## Work order
All lines below are to be output exactly as they stand.

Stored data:

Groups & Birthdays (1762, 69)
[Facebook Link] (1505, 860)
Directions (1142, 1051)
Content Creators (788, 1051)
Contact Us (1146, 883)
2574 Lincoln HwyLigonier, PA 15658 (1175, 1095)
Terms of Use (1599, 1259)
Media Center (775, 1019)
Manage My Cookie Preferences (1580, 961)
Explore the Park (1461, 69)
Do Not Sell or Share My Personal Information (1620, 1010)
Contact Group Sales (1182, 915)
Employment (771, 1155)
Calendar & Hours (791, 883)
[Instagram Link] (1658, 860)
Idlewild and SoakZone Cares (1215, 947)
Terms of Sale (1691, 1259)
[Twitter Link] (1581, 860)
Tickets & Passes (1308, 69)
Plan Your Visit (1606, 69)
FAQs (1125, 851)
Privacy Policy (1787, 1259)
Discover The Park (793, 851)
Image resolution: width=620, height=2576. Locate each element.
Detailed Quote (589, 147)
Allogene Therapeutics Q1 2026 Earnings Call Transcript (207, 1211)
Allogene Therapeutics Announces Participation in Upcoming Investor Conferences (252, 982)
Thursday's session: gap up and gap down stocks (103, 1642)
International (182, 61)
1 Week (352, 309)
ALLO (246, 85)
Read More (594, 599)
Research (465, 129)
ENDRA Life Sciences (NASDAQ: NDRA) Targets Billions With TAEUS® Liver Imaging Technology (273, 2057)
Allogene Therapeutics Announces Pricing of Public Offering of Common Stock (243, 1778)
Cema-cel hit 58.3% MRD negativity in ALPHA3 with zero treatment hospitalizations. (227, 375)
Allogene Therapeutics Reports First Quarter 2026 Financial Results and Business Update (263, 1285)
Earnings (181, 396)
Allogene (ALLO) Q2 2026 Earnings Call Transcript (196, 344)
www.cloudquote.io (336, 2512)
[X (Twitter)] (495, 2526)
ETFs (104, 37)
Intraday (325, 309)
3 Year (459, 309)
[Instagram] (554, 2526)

## Output
Groups & Birthdays (1762, 69)
[Facebook Link] (1505, 860)
Directions (1142, 1051)
Content Creators (788, 1051)
Contact Us (1146, 883)
2574 Lincoln HwyLigonier, PA 15658 (1175, 1095)
Terms of Use (1599, 1259)
Media Center (775, 1019)
Manage My Cookie Preferences (1580, 961)
Explore the Park (1461, 69)
Do Not Sell or Share My Personal Information (1620, 1010)
Contact Group Sales (1182, 915)
Employment (771, 1155)
Calendar & Hours (791, 883)
[Instagram Link] (1658, 860)
Idlewild and SoakZone Cares (1215, 947)
Terms of Sale (1691, 1259)
[Twitter Link] (1581, 860)
Tickets & Passes (1308, 69)
Plan Your Visit (1606, 69)
FAQs (1125, 851)
Privacy Policy (1787, 1259)
Discover The Park (793, 851)
Image resolution: width=620, height=2576. Locate each element.
Detailed Quote (589, 147)
Allogene Therapeutics Q1 2026 Earnings Call Transcript (207, 1211)
Allogene Therapeutics Announces Participation in Upcoming Investor Conferences (252, 982)
Thursday's session: gap up and gap down stocks (103, 1642)
International (182, 61)
1 Week (352, 309)
ALLO (246, 85)
Read More (594, 599)
Research (465, 129)
ENDRA Life Sciences (NASDAQ: NDRA) Targets Billions With TAEUS® Liver Imaging Technology (273, 2057)
Allogene Therapeutics Announces Pricing of Public Offering of Common Stock (243, 1778)
Cema-cel hit 58.3% MRD negativity in ALPHA3 with zero treatment hospitalizations. (227, 375)
Allogene Therapeutics Reports First Quarter 2026 Financial Results and Business Update (263, 1285)
Earnings (181, 396)
Allogene (ALLO) Q2 2026 Earnings Call Transcript (196, 344)
www.cloudquote.io (336, 2512)
[X (Twitter)] (495, 2526)
ETFs (104, 37)
Intraday (325, 309)
3 Year (459, 309)
[Instagram] (554, 2526)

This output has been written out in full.